DOI: 10.36347/sjmcr.2020.v08i07.005

Pages: 669-672

The clinically reported case of liver involvement with multiple myeloma (MM) is rare. Relatively, most of the reported unusual manifestation of MM has been in autopsied series; since far, the data around diagnosis, clinical feature, treatment, and prognosis of patients are still unknown. We report a case of a 73-year-old patient with MM who is admitted for upper gastrointestinal haemorrhage made of hematemesis of medium abundance with anemic syndrome, hepatomegaly with ascites of average abundance .Elsewhere osteo-articular examination is without abnormality.
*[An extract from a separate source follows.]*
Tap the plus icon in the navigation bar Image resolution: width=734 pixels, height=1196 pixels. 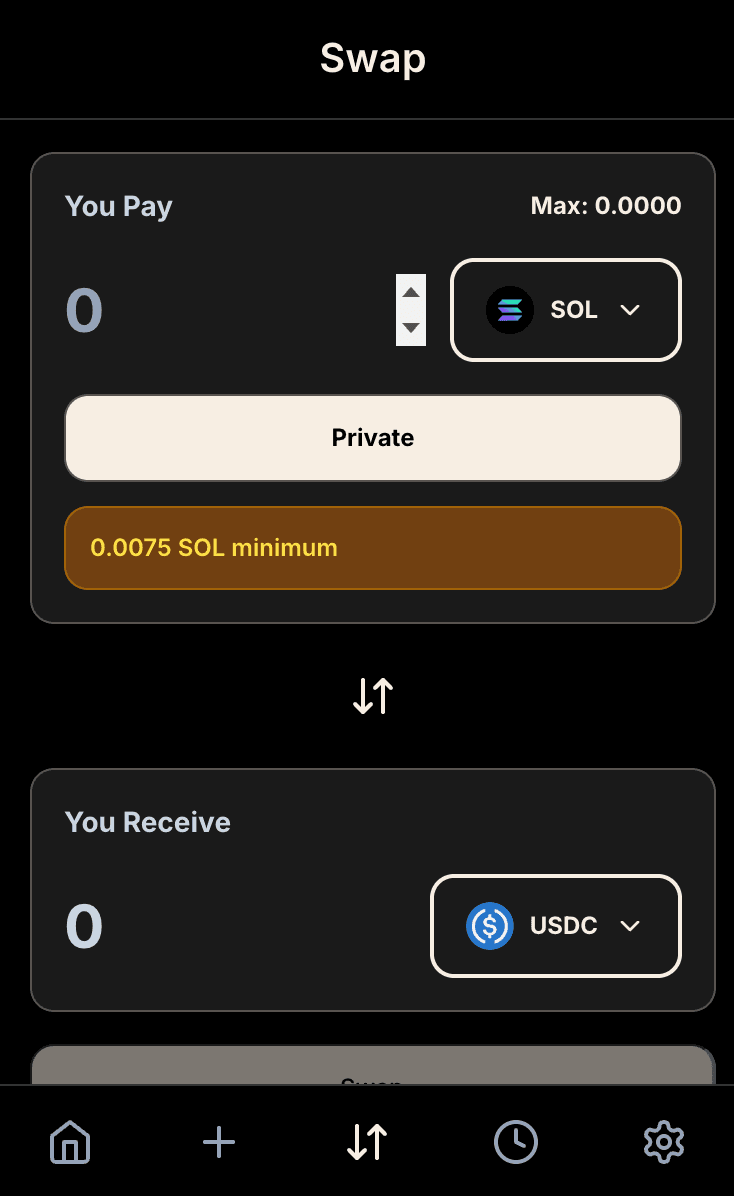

Initial laboratories included elevated liver function tests (aspartate aminotransferase 3*N U/L and alanine aminotransferase 2*N U/L) and normocytic normochromic anemia nonregenerative (HB to 09.5g/dl, reticulocyte rate to 20000/mm3) with cholestasis (GGT = 7*N, PAL = 5*N, BT = 3*N predominantly direct). A myelogram with karyotype was made having concluded a plasmocyte infiltration at 20% consisting of dystrophic plasma cells.A liver biopsy revealed a diffuse portal and sinusoidal infiltration of plasma cells. In this report, we review the literature of liver involvement in multiple myeloma.